Exercise requirements — Output the rows below verbatim, starting at the line containing "coordinates (1048, 819)." and ending at the end of the rows, both included.
[Opening The records section]
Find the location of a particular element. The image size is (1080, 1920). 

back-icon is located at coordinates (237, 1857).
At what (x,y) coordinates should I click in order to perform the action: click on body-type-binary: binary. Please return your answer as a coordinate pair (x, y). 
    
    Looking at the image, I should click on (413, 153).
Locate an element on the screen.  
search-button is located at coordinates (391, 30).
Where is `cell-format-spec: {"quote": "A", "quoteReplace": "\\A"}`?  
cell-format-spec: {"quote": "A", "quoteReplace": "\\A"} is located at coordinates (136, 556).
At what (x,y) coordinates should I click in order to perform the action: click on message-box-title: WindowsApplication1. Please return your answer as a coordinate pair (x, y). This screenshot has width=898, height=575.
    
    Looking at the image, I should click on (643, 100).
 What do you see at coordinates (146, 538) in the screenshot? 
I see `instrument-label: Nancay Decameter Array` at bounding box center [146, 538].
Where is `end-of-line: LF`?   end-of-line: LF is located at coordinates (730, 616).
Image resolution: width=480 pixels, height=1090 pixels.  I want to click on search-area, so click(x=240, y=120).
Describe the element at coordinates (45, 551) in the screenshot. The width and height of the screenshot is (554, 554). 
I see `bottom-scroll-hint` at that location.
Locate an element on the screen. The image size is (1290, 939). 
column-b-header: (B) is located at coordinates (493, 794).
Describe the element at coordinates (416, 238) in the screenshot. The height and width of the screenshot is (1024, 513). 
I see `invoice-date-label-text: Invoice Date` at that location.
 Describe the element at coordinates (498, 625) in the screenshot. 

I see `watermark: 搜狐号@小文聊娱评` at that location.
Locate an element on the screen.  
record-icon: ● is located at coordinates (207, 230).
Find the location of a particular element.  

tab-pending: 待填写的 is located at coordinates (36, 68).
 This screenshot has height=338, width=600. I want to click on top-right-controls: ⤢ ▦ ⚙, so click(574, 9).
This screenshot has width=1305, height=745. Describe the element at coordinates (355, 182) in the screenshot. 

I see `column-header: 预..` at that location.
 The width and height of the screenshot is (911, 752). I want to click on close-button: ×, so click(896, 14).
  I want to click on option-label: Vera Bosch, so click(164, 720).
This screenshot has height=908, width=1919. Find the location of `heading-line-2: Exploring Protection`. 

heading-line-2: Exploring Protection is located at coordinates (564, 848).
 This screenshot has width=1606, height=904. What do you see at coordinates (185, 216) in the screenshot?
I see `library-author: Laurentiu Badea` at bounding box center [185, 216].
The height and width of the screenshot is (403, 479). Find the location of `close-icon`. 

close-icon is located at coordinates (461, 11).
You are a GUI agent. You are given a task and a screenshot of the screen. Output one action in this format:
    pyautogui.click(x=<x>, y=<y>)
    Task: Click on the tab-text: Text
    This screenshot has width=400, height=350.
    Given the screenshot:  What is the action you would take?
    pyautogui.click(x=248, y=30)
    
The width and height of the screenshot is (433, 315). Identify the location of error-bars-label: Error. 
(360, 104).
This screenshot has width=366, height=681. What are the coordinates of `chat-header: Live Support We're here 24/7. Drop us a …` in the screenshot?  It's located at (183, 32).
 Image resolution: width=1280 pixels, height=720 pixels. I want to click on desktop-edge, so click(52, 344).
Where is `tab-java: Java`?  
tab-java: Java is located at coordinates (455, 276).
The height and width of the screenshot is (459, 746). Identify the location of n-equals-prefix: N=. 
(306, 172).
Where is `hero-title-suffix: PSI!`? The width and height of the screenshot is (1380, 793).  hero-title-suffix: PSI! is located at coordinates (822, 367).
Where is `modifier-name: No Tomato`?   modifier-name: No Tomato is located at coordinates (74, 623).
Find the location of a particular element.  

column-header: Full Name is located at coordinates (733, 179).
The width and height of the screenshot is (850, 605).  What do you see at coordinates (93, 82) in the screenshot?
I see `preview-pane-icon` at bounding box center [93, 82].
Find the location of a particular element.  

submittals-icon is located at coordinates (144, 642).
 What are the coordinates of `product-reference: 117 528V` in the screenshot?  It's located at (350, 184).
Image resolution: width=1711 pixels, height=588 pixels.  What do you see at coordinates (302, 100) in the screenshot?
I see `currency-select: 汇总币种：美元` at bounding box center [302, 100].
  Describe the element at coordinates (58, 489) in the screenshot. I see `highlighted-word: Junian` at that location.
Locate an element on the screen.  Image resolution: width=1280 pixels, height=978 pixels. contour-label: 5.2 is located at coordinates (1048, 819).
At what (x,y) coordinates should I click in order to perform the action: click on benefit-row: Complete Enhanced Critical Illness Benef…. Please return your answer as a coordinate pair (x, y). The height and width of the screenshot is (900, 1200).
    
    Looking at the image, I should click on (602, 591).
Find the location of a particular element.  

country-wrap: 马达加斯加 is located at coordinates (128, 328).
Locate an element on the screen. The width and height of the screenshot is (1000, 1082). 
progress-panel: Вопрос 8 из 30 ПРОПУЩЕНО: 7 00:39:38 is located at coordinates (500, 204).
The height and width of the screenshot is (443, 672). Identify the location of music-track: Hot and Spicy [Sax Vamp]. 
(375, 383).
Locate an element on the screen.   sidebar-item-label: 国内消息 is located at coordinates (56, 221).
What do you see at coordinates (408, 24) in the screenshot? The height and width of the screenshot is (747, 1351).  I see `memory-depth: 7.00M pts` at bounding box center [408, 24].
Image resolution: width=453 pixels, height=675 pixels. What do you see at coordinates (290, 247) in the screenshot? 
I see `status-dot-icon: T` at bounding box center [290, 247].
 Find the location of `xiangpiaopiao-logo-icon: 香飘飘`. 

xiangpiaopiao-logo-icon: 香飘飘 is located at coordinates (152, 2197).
[Closing The records section]
Solution below —
Locate an element on the screen.  Image resolution: width=1280 pixels, height=978 pixels. contour-label: 5.2 is located at coordinates (1048, 819).
At what (x,y) coordinates should I click in order to perform the action: click on benefit-row: Complete Enhanced Critical Illness Benef…. Please return your answer as a coordinate pair (x, y). The height and width of the screenshot is (900, 1200).
    
    Looking at the image, I should click on (602, 591).
Find the location of a particular element.  

country-wrap: 马达加斯加 is located at coordinates (128, 328).
Locate an element on the screen. The width and height of the screenshot is (1000, 1082). 
progress-panel: Вопрос 8 из 30 ПРОПУЩЕНО: 7 00:39:38 is located at coordinates (500, 204).
The height and width of the screenshot is (443, 672). Identify the location of music-track: Hot and Spicy [Sax Vamp]. 
(375, 383).
Locate an element on the screen.   sidebar-item-label: 国内消息 is located at coordinates (56, 221).
What do you see at coordinates (408, 24) in the screenshot? The height and width of the screenshot is (747, 1351).  I see `memory-depth: 7.00M pts` at bounding box center [408, 24].
Image resolution: width=453 pixels, height=675 pixels. What do you see at coordinates (290, 247) in the screenshot? 
I see `status-dot-icon: T` at bounding box center [290, 247].
 Find the location of `xiangpiaopiao-logo-icon: 香飘飘`. 

xiangpiaopiao-logo-icon: 香飘飘 is located at coordinates (152, 2197).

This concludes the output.